The association’s CEO has said the membership is split on whether it should include the new class of advisers, particularly given the exact nature is still up in the air.

Speaking on a Financial Advice Association Australia (FAAA) webinar last week, chief executive Sarah Abood said there is no consensus on whether the FAAA should support any new class of adviser that would be introduced through the second tranche of the government’s Delivering Better Financial Outcomes (DBFO) reforms.

First announced in December last year, there are still few details about exactly how the new class of adviser would work when it is eventually introduced. However, the FAAA wants to hear from members on whether it should include them.

“A specific question we've asked members to get back to us on is should we be supporting the new class of adviser?” she said.

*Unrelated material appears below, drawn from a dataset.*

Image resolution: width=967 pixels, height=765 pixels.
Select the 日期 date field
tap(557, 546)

“There's views on both sides. At the moment, I don't think that there's a strong view either way. We have some members who are saying, ‘yes, absolutely, you should support them. We need to ensure that they're doing the right thing, that they become a feed through class of member to full professional advice that we're kind of keeping an eye on them and ensuring that the advice they provide is good and is not going to bring the profession into disrepute.”

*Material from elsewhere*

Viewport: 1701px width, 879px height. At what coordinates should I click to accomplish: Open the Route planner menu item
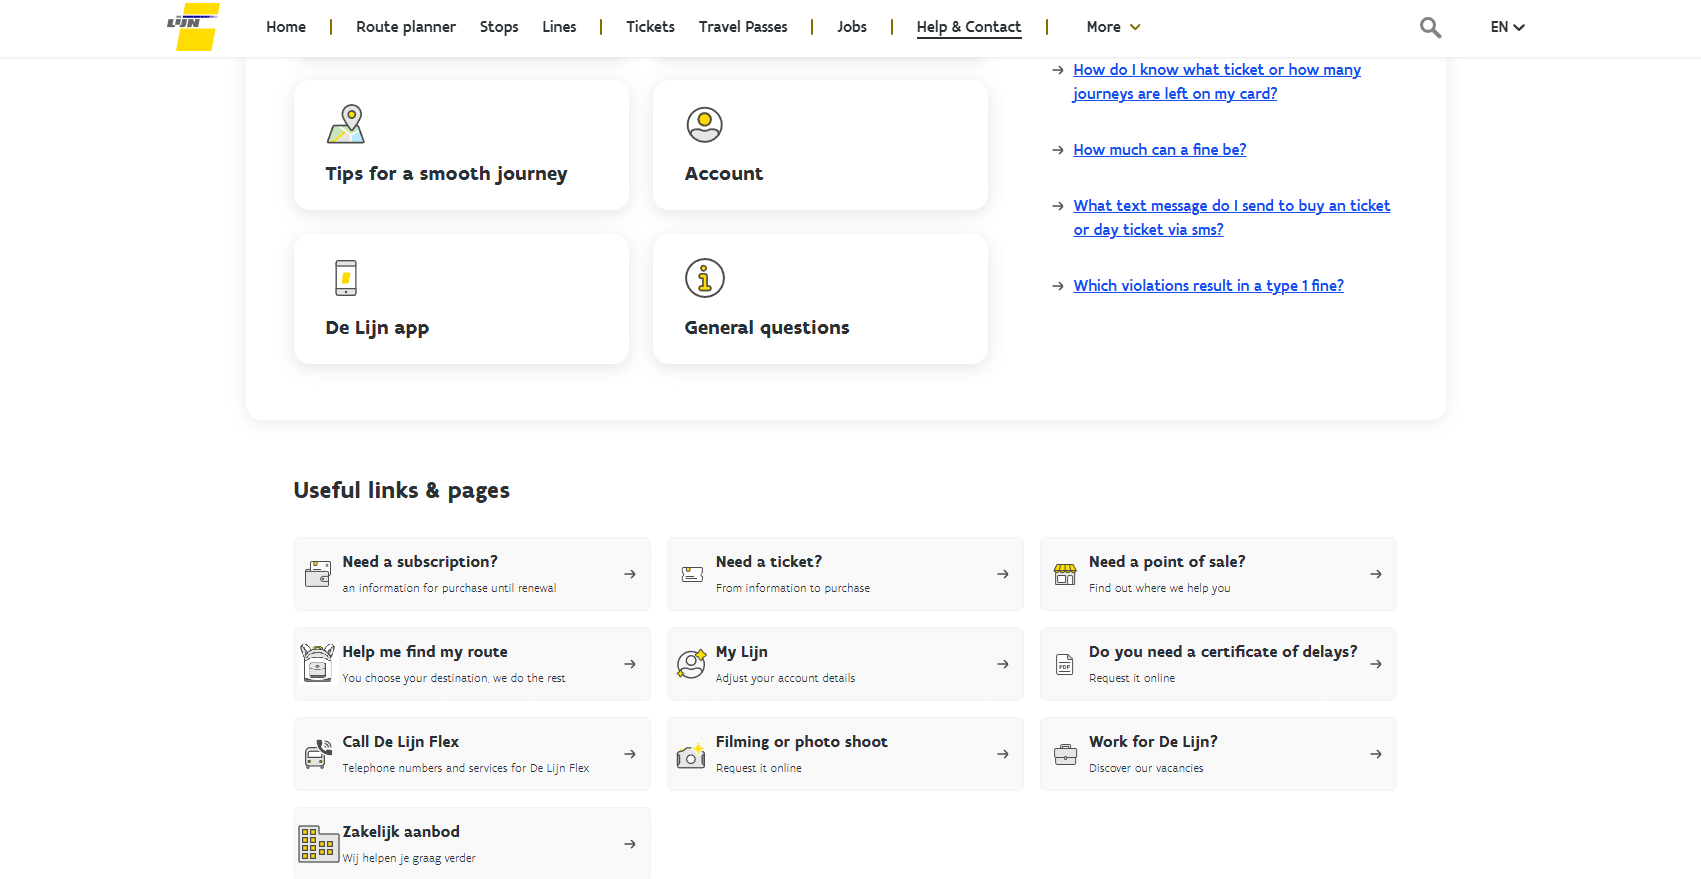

“We have another group of members who are against that and feel that it would dilute our focus on professional advice and that we should not have anything to do with them.”

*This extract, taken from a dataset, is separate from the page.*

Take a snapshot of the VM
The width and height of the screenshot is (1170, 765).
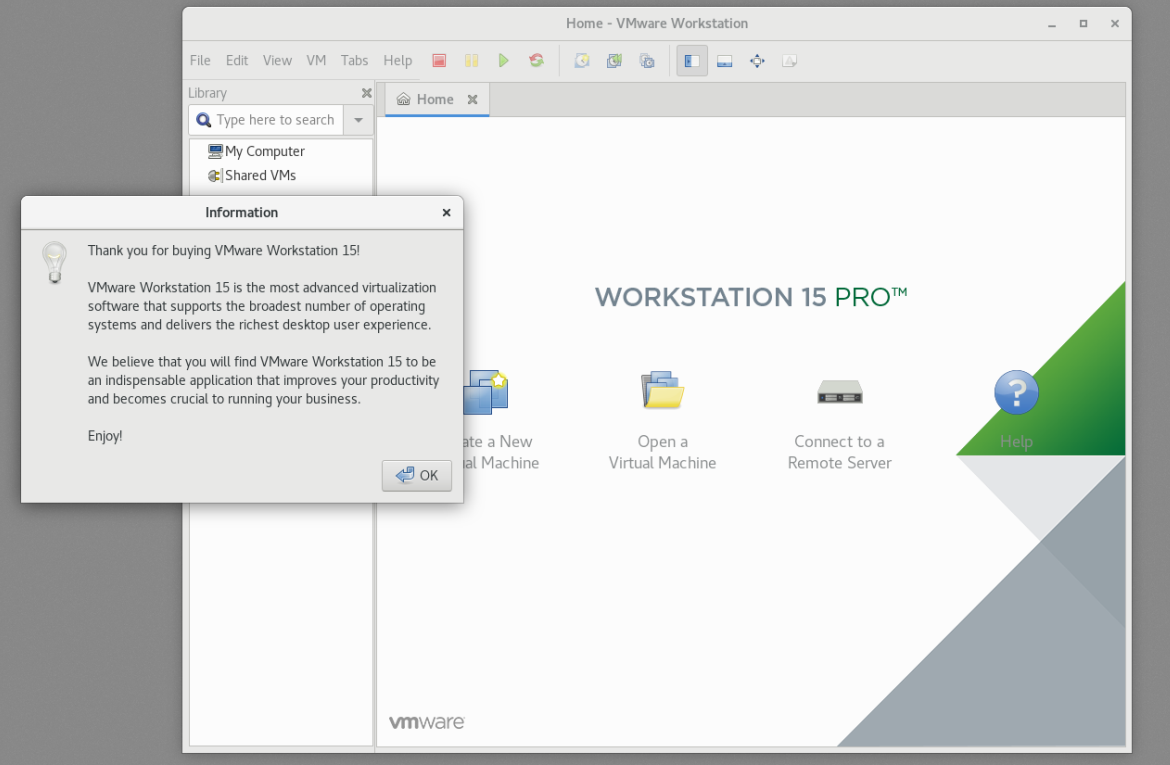pyautogui.click(x=582, y=61)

The question of how to ensure that the new class can eventually become a full member of the advice profession becomes increasingly important in the face of what FAAA chair David Sharpe called an “existential threat” to financial advice – dwindling adviser numbers.

“We need to make it easy and become that trusted profession where we're allowed to get on and do what we do. But if we have the headlights on our bike just looking down at the rocky path we're currently riding on, we might miss the cliff that's coming,” Sharpe said.

“The declining numbers of our profession, if I could be blunt, it's an existential threat to financial planning.”

He added that the FAAA making a decision around including the new class of adviser is looking at it as a “long-term issue”.

“We know it may not be affecting our members right now, but if you've got a business and you need staff in two or three years’ time, it's absolutely going to be impacting you,” Sharpe said.

However, Abood also noted that the concerns around a possible dilution of the financial advice profession are valid, particularly given the changes over recent years to ensure it is indeed viewed as a profession.

“What distinguishes a professional from someone who's been successful in their career or is doing something else is their obligation to put the interests of the client first,” she said.

“That will also set us apart, by the way, from a new class of adviser. One of the most common pieces of feedback I’m getting from members at the moment is that the new class of adviser probably shouldn't be called adviser, or at least if they are, under very limited circumstances, because that term is protected and because those who hold it at present have that fiduciary duty to their clients.

“We want that protected, and we want that made distinct from what the new class of adviser will be able to offer. They will not personally have a duty to their client. It's their employer [that] will have a duty to their client. That's why I would argue that they're not a member of the profession per se.”

Comments (20)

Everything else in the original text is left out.